Habertürk’te yer alan habere göre, Deniz Baykal, 24 Haziran’da yapılan cumhurbaşkanlığı ve milletvekili genel seçimleri sonrası CHP’de yaşanan olağanüstü kurultay tartışmalarına ilişkin olarak da açıklamalarda bulundu. Baykal, “Bir an önce iç hesaplaşma bir kenara bırakılmalı. Ben içerideki tartışmayı aşmaya katkı yapma konumunda olmayı tercih ediyorum. Önce ülke gelir” dedi.
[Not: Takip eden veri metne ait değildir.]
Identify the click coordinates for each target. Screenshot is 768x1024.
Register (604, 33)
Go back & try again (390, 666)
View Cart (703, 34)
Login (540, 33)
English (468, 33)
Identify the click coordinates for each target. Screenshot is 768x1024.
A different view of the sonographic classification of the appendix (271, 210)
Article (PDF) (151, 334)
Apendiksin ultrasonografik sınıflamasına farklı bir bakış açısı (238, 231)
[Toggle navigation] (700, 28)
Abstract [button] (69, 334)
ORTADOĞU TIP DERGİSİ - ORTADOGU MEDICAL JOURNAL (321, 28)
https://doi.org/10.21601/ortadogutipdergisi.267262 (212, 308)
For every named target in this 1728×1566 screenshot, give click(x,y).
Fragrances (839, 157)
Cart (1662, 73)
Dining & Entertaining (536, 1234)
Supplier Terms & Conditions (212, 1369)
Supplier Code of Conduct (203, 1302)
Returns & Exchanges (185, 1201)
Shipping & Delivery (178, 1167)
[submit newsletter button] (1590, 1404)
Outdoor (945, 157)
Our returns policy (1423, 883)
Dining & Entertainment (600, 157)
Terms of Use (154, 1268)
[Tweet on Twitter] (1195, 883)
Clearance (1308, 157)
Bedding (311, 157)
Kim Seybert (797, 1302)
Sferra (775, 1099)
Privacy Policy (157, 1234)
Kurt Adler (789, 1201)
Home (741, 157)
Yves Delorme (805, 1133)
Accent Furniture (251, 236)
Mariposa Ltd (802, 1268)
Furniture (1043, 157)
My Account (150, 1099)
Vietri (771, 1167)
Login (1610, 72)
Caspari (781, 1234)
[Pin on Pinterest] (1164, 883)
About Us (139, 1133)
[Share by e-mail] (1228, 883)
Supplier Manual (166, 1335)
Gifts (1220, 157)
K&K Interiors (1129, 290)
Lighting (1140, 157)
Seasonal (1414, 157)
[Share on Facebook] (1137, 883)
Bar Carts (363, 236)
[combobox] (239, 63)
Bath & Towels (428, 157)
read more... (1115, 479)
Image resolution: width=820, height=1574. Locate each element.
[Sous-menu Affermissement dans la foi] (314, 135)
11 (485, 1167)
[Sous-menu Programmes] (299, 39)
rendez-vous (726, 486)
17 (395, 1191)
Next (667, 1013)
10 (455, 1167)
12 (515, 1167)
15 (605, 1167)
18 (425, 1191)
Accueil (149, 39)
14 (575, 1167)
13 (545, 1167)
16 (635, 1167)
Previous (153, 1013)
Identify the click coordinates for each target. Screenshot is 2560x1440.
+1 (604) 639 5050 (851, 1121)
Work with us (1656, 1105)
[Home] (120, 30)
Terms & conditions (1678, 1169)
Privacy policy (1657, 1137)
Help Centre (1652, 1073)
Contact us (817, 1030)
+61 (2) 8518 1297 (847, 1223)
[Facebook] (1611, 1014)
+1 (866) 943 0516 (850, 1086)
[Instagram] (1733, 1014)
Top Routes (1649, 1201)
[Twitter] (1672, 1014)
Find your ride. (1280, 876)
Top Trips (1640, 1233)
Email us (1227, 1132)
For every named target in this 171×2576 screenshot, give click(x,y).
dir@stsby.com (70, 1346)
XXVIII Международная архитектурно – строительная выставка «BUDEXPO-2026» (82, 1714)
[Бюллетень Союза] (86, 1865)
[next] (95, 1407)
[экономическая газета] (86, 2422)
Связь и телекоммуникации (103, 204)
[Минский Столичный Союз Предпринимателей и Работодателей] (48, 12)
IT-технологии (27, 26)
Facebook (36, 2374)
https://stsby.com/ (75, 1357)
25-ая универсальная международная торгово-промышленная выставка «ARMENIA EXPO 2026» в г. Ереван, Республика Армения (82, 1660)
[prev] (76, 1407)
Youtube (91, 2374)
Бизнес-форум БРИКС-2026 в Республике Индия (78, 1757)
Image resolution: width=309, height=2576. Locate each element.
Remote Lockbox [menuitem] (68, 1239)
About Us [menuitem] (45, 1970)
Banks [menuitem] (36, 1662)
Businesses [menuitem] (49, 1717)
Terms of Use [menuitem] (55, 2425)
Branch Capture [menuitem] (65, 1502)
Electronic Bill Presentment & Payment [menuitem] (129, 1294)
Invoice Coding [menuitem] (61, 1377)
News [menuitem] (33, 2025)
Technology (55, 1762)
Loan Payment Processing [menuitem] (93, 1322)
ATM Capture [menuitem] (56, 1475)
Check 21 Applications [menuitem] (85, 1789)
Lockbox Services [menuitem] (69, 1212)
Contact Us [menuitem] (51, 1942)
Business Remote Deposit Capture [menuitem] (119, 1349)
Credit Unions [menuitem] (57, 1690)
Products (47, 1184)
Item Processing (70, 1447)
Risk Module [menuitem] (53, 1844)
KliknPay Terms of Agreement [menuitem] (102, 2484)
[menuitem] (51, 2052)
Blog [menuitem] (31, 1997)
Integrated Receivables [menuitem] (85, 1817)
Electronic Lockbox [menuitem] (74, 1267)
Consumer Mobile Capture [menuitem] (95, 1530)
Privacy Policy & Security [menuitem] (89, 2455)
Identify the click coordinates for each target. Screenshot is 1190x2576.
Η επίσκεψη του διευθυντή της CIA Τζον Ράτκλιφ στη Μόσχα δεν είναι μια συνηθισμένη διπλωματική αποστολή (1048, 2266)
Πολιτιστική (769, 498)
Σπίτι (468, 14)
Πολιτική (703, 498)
Oya Berberoğlu, Baykal’ın ülkenin içinde bulunduğu duruma ilişkin çağrı, öneri ve değerlendirmelerini özetle şöyle aktardı:
ERDOĞAN CESARET VERMELİ: Bağımsız, tarafsız yargı arayışı ve hükümetin çabasından memnunum. Cumhurbaşkanı Erdoğan’ın ivedilikle, net biçimde örnek davranış sergileyerek iktidara cesaret vermesi yargı ve topluma da moral vermesi elzemdir. Cumhurbaşkanı çok belirleyici. Hukuki çelişkilerde, yanlış kararlarda o var gibi bir algı, duygu var. Cumhurbaşkanı Erdoğan hükümetin çaba ve arayışından mutlu olduğunu hem hükümete hem yargıya, topluma hissettirmeli, yargı bağımsızlığını kuvvetli olarak vurgulamalıdır. Hızlı sonuç almamız gerekiyor. Bu konu siyasi çekişmelerin, tartışmaların üstündedir. İktidar, muhalefet kaosun parçası olamaz. Ana eksen, Cumhurbaşkanı, iktidar, muhalefet, medya, kamuoyu, toplum hep beraber yargı bağımsızlığına sahip çıkan ülke olduğumuzu göstermeli, başarmalıyız. Özellikle muhalefet olarak sürece katkı yapmamız, yönlendirmemiz, destek olmamız, ön açmamız, cesaret vermemiz lazım.
DERHAL TAHLİYE EDİLMELİ: Enis’in suçsuz yere uzun zamandır hapsedilmesi, tek ve rehin tutulmasına çok üzülüyorum. Ayrıca tekrar milletvekili seçildi. Anayasa açık, nettir, sözü bellidir. Dokunulmazlık kazanılmıştır. Enis’in derhal hiç tereddütsüz, hemen tahliye edilmesi zorunludur.
EKONOMİK GÜÇLÜKLER AŞILIR: İşin temelinde doğru politikalar, doğru dış politikalar yatıyor. Dış dünya ilişkilerini rasyonel yürütmeliyiz. Duygusal, tek yanlı, meydan okumalı, iç siyaset kaynaklı dış politika açılımları askıya alınmalı, sağlıklı, bilimsel, dostunu dost bilerek, karşılıklı güvene dayalı siyaset yürütülmelidir. Güvenin hak edildiğinin gösterilmesi gerek. İstikrarlı dış politikayla gerektiğinde yeni seçenekler de ortaya çıkacaktır. Tek yanlı kararlarla ekonomik tercihlere yönelmek sıkıntıyı derinleştirir. Güvenilirlik, öngörülebilirlik, hukuka saygı temelinde durmak lazım. Bu konularda tereddütler kalkarsa ki inanıyorum biz de yeni öneriler geliştirebiliriz. İstikrarlı, hukuka saygılı dış politikada ilerleyeceğimize inanılmasını, güvenilmesini sağlamak zorundayız.